Re: [PATCH 21/46] hugetlb: use struct hugetlb_pte for walk_hugetlb_range

From: Peter Xu
Date: Thu Feb 09 2023 - 14:11:49 EST


On Thu, Feb 09, 2023 at 08:43:45AM -0800, James Houghton wrote:
> On Wed, Feb 8, 2023 at 8:16 AM Peter Xu <peterx@xxxxxxxxxx> wrote:
> >
> > On Tue, Feb 07, 2023 at 04:26:02PM -0800, James Houghton wrote:
> > > On Tue, Feb 7, 2023 at 3:13 PM Peter Xu <peterx@xxxxxxxxxx> wrote:
> > > >
> > > > James,
> > > >
> > > > On Tue, Feb 07, 2023 at 02:46:04PM -0800, James Houghton wrote:
> > > > > > Here is the result: [1] (sorry it took a little while heh). The
> > > >
> > > > Thanks. From what I can tell, that number shows that it'll be great we
> > > > start with your rfcv1 mapcount approach, which mimics what's proposed by
> > > > Matthew for generic folio.
> > >
> > > Do you think the RFC v1 way is better than doing the THP-like way
> > > *with the additional MMU notifier*?
> >
> > What's the additional MMU notifier you're referring?
>
> An MMU notifier that informs KVM that a collapse has happened without
> having to invalidate_range_start() and invalidate_range_end(), the one
> you're replying to lower down in the email. :) [ see below... ]

Isn't that something that is needed no matter what mapcount approach we'll
go for? Did I miss something?

>
> >
> > >
> > > >
> > > > > > implementation of the "RFC v1" way is pretty horrible[2] (and this
> > > >
> > > > Any more information on why it's horrible? :)
> > >
> > > I figured the code would speak for itself, heh. It's quite complicated.
> > >
> > > I really didn't like:
> > > 1. The 'inc' business in copy_hugetlb_page_range.
> > > 2. How/where I call put_page()/folio_put() to keep the refcount and
> > > mapcount synced up.
> > > 3. Having to check the page cache in UFFDIO_CONTINUE.
——————————
*Written problem*: Reproduce the patch discussion above verbatim, everything from "On Thu, Feb" down to "for generic folio.".

*Supplied data*:
——————————
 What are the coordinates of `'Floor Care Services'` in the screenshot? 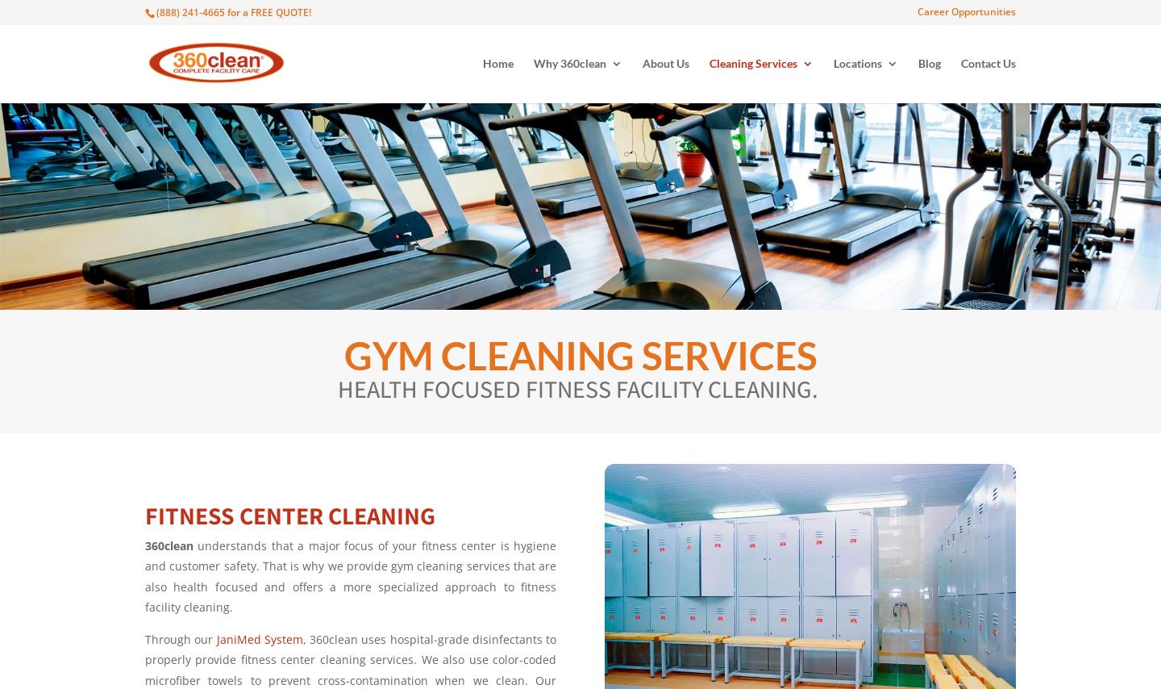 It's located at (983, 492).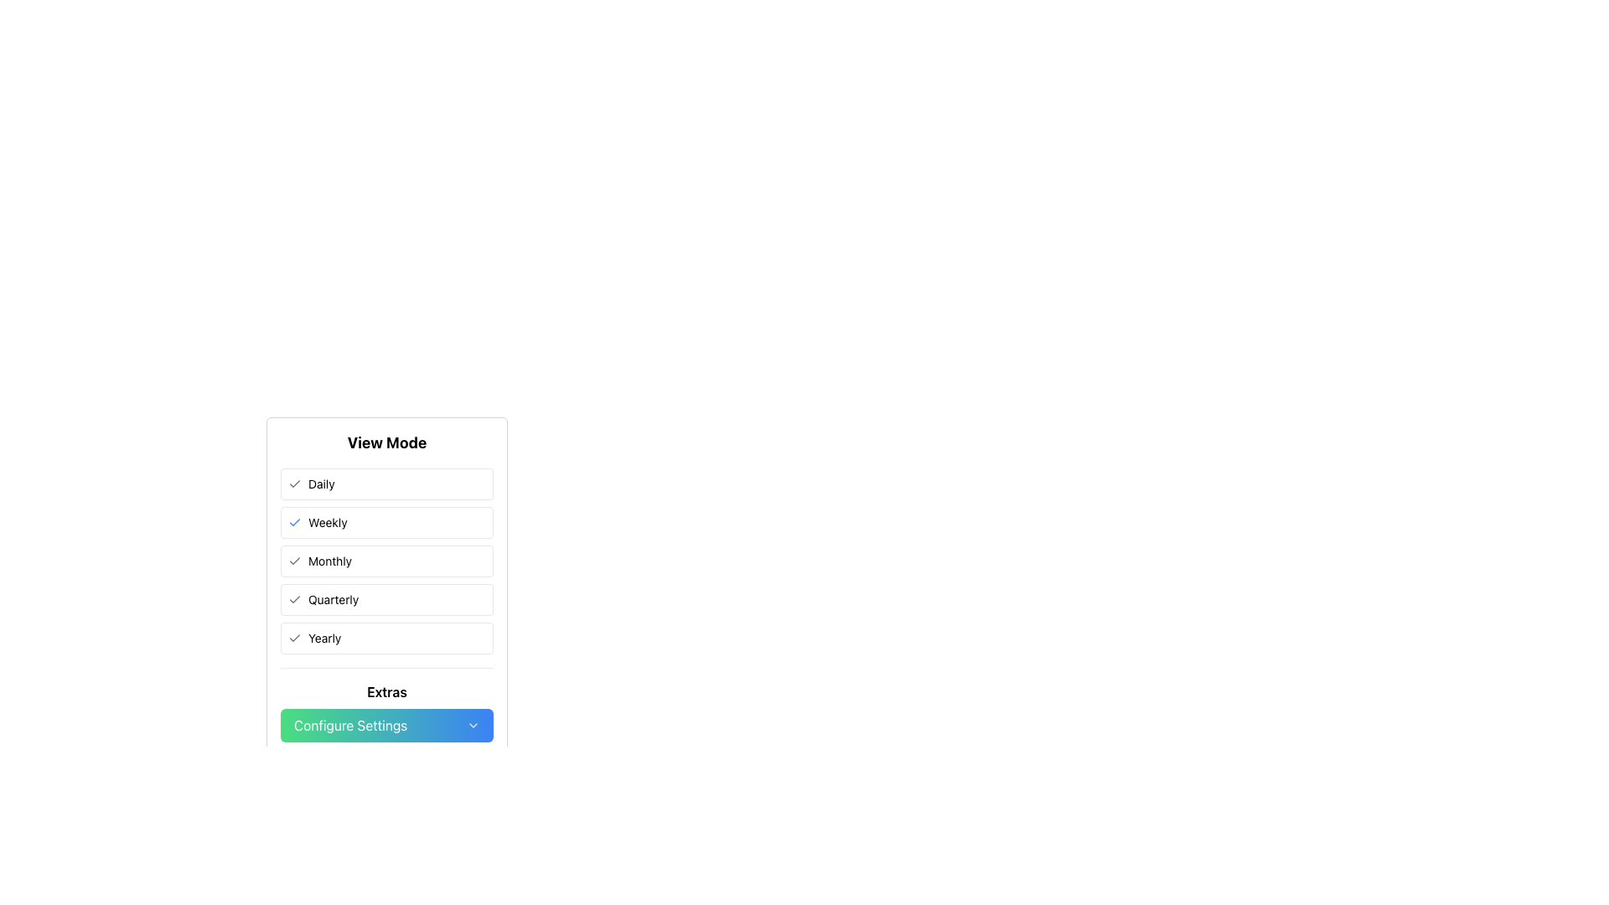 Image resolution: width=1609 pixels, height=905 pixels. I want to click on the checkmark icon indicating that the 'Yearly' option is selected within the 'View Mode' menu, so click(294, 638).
——————————
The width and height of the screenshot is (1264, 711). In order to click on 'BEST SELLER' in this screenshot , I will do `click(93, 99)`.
——————————
*The solution*:
On Thu, Feb 09, 2023 at 08:43:45AM -0800, James Houghton wrote:
> On Wed, Feb 8, 2023 at 8:16 AM Peter Xu <peterx@xxxxxxxxxx> wrote:
> >
> > On Tue, Feb 07, 2023 at 04:26:02PM -0800, James Houghton wrote:
> > > On Tue, Feb 7, 2023 at 3:13 PM Peter Xu <peterx@xxxxxxxxxx> wrote:
> > > >
> > > > James,
> > > >
> > > > On Tue, Feb 07, 2023 at 02:46:04PM -0800, James Houghton wrote:
> > > > > > Here is the result: [1] (sorry it took a little while heh). The
> > > >
> > > > Thanks. From what I can tell, that number shows that it'll be great we
> > > > start with your rfcv1 mapcount approach, which mimics what's proposed by
> > > > Matthew for generic folio.